CASE WHEN Weight IS NULL OR Weight<0 THEN 'N/A'
WHEN Weight<10 THEN '0-10Kg'
WHEN Weight<20 THEN '10-20Kg'
ELSE '20Kg or more'
This yields much better results in the dimension when you build an attribute from it, as shown in the following screenshot:
In this case, the names happen to sort in the order you'd want to see them, and you might need an additional column to use as the key for the new attribute. The point is that in this situation, as in many others, a little extra time spent modeling the relational data to get it the way you want it pays dividends even when Analysis Services seems to offer you a quicker way of getting things done.
Similarly, we might need to create an entire dimension that acts as a way of grouping measure values on a fact table. For example, we might have a measure that gives us the total value of an order, and we might want to find the total number of orders whose values fall into some predefined bandings such as High Value, Medium Value, or Low Value. In this case, again we would need to create a dimension table to hold these bandings, but one problem we might have to face is that the ranges used for the bandings might change frequently as the users' requirements change—one day a High Value order might be one for more than €10,000, the next it might be more than €15,000.
If we modeled our new dimension using meaningless surrogate keys, we would have to perform a lookup during our ETL to find out which band each row in the fact table fell into and assign it the appropriate surrogate key, as shown in the following diagram:
But what would happen if the user changed the bandings? If a user does this, then we would have to reload our entire fact table, because potentially any order might now fall into a new banding. A more flexible approach is to hardcode only the granularity of the bandings into the fact table: for example, we could say that our bandings could only have boundaries divisible by €1,000. This would then allow us to use an expression in our fact table ETL such as Floor(OrderValue/100) to create a meaningful key; in our dimension, we would then create one row per €100 up to what we think the maximum value of an order might be, and then group these €100 ranges into the bandings our users wanted, as follows:
The advantage of this is that so long as the granularity of the bandings doesn't change, we will never need to reload our fact table. In Analysis Services terms, this dimension would have two attributes: one built from the meaningful key, and one to hold the name of the band; a Process Update would be all that was necessary when the banding boundaries changed because only the dimension table would have been changed.
Modeling Slowly Changing Dimensions
Slowly Changing Dimensions (SCDs) are a fact of life in almost all data warehouses; we discussed how to deal with them in our relational model in Chapter 1, Designing the Data Warehouse for Analysis Services, and we'll now look at the issues that arise with each different type when building Analysis Services dimensions. In many cases, of course, different attributes on the same dimension can be subject to different types of change and we will use a combination of the techniques outlined in the next section, but it's helpful to discuss the three most common types of change separately for the sake of clarity.
Type I SCDs
Since changes in Type I SCDs involve overwriting existing values in the dimension table, no special design is needed in Analysis Services to support this. Running a Process Update on the dimension will ensure that any changes that have been made in the dimension table are reflected in your Analysis Services dimension. We'll discuss processing in more detail in Chapter 10, Going in Production.
It's at this point that we'll see an error if any attributes have changed that should not have changed, that's to say, if any members on attribute hierarchies which have Rigid relationship types have changed position in the dimension relative to each other. For example, if on the Time dimension, there were Date and Month attributes that had a Rigid attribute relationship defined between them, and the Date January 1st 2001 somehow got moved from under the Month January 2001 to the Month March 2002, we'd expect to get an error because something has clearly gone wrong. It's also possible that a Type I change will result in the data in the dimension not being consistent with the attribute relationships we have defined, and what we thought to be a one-to-many relationship, turns out to be a many-to-many relationship. For example, we might have defined a chain of attribute relationships on a Customer dimension going from Continent to Country to City, but then realize that there is an exception to this rule when the cities of Istanbul and Ankara are added: both are in Turkey, but Istanbul could be listed as being in Europe and Ankara in Asia.

----

REQUIREMENT:
Please answer from the passage on dimension modeling: what kind of processing is all that's needed when the banding boundaries change?

DATA SECTION:

----

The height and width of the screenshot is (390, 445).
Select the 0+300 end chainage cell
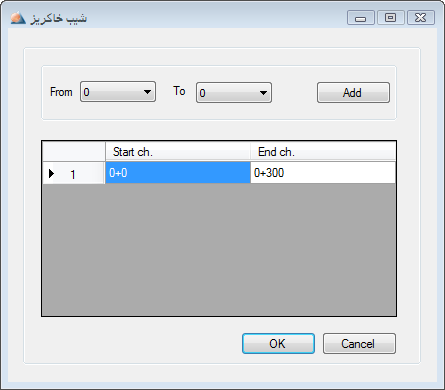(x=323, y=173)
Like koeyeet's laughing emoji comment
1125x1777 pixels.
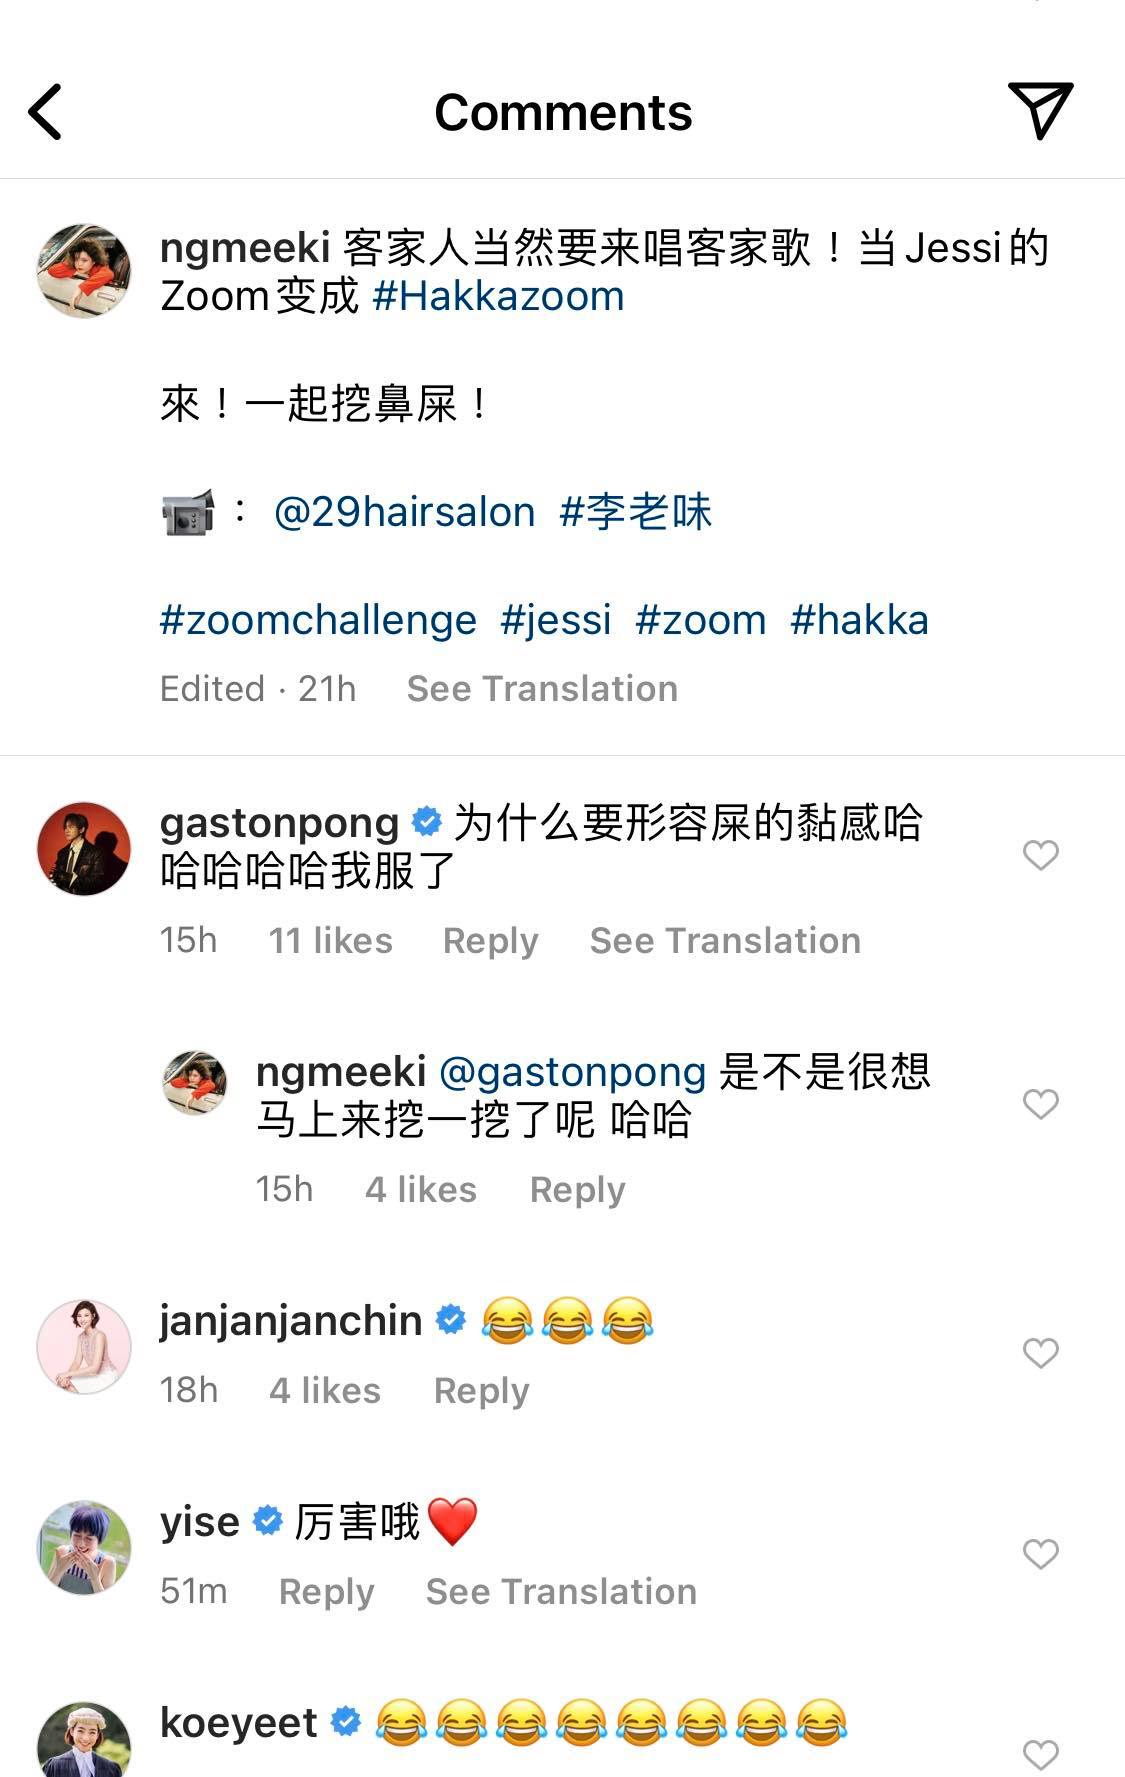(1040, 1753)
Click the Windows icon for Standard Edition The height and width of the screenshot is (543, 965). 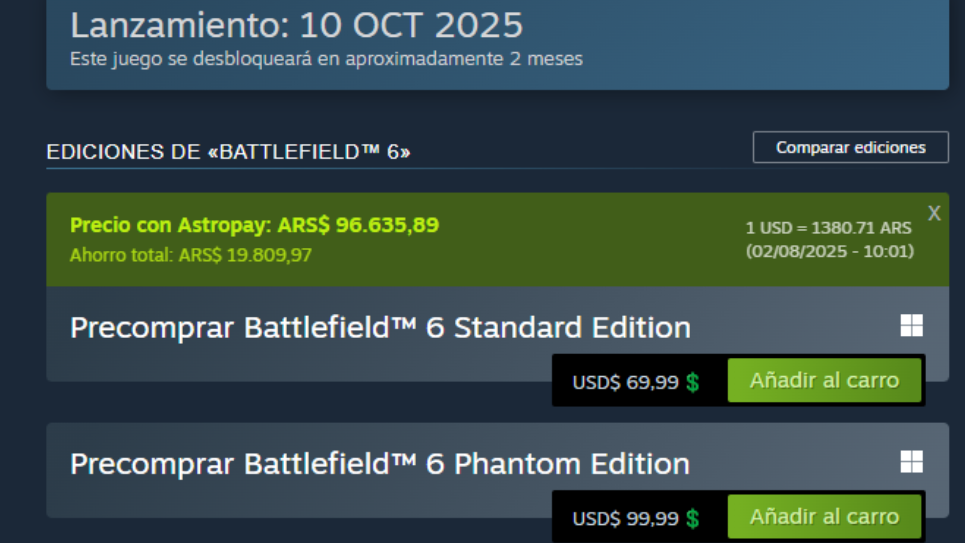tap(911, 326)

----

COMPLETE OUTPUT:
A Process Update.